━━━━━ Source records
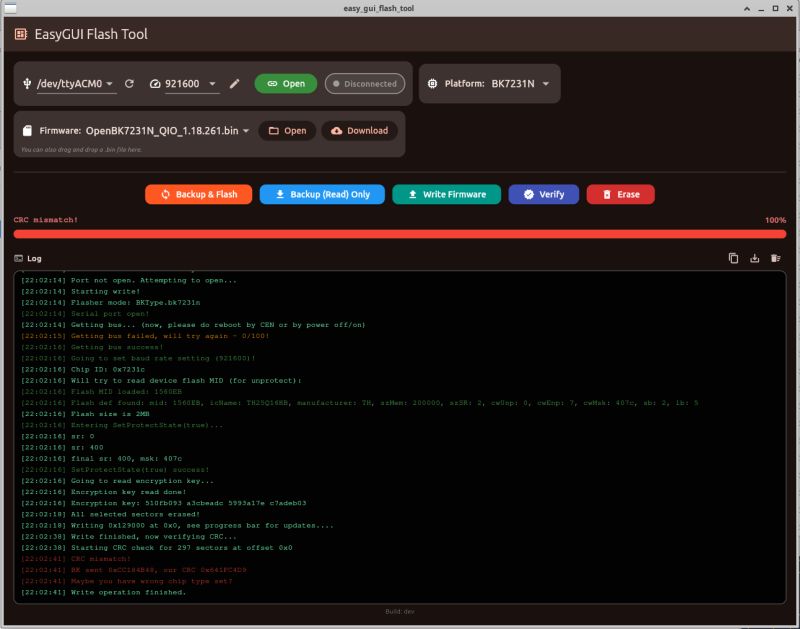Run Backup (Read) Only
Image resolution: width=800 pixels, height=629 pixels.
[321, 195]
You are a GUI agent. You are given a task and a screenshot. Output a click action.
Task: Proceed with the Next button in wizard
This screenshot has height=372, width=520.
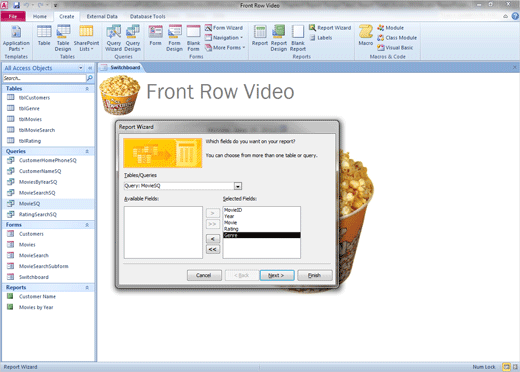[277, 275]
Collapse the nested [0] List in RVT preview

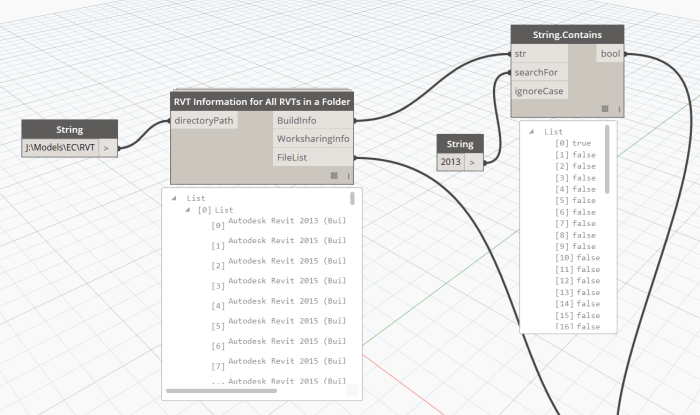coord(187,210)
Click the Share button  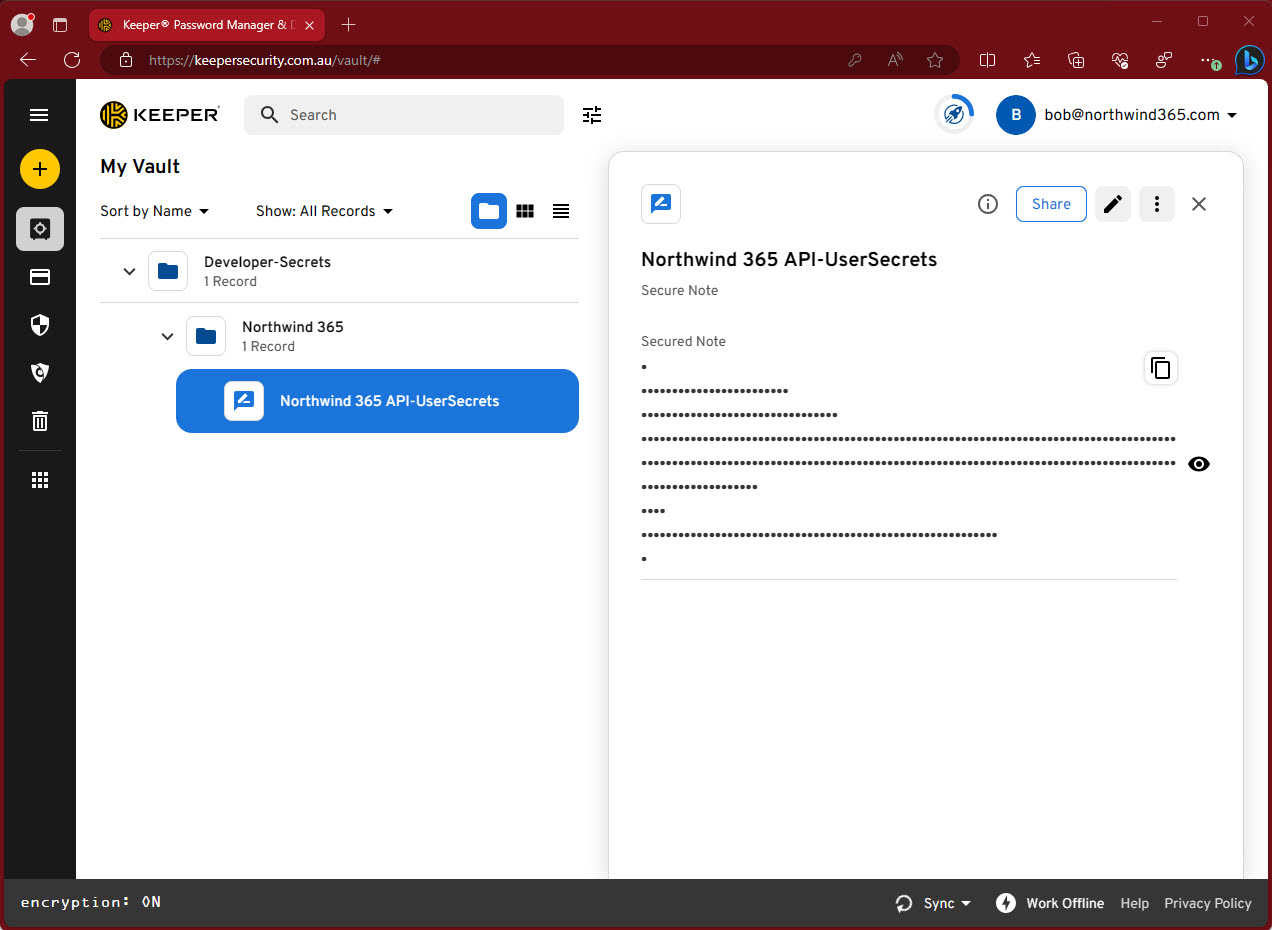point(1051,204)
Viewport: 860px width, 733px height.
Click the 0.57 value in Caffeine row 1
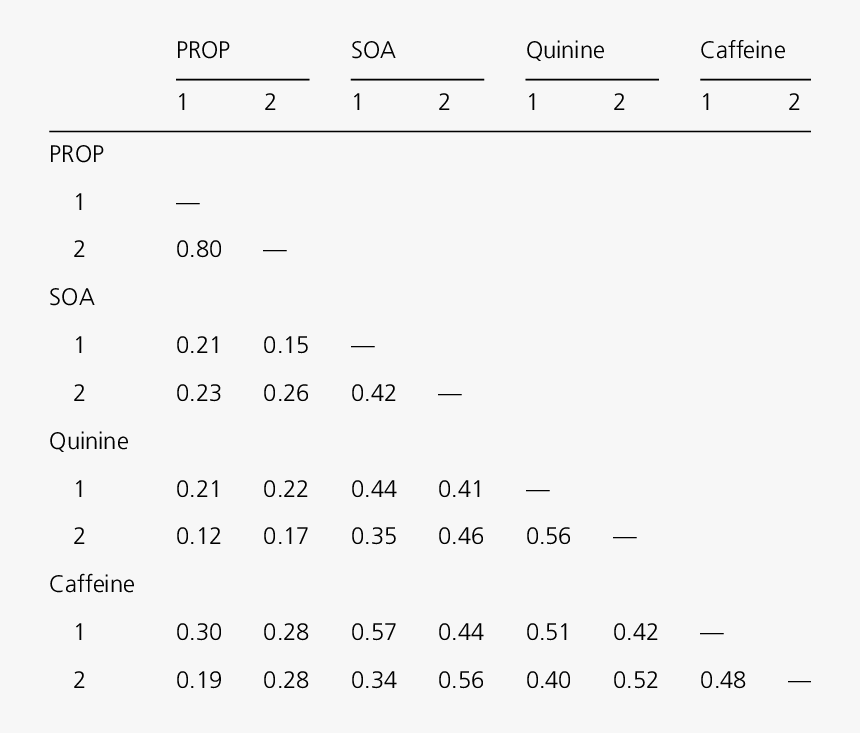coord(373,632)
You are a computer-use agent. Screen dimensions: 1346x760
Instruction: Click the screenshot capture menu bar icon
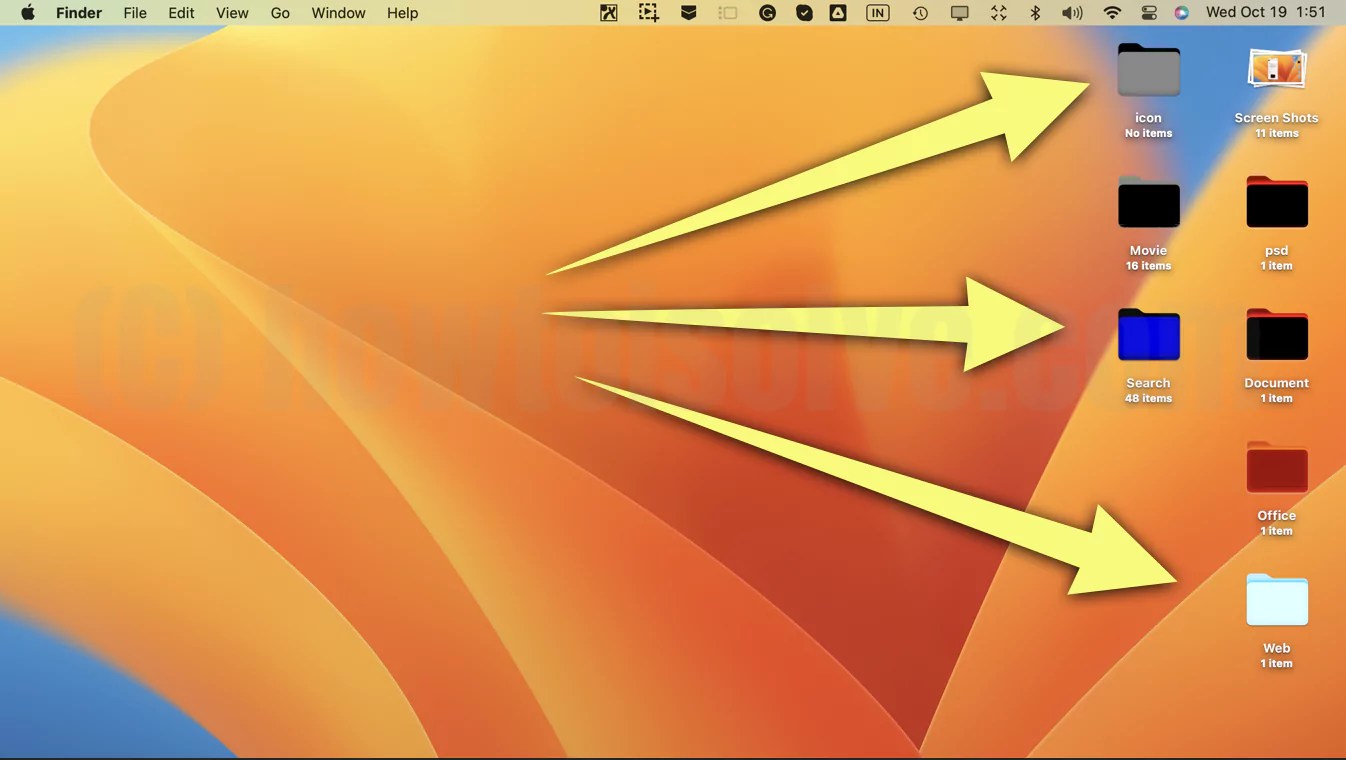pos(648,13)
━━━━━━━━━━
→ **Your assignment**
Only lines that include "agent" belong in the answer; copy all of them from the listing.

→ **Solution for this task**
You are a GUI agent. You are given a task and a screenshot. Output a click action.
You are a computer-use agent. Screen dimensions: 1346x760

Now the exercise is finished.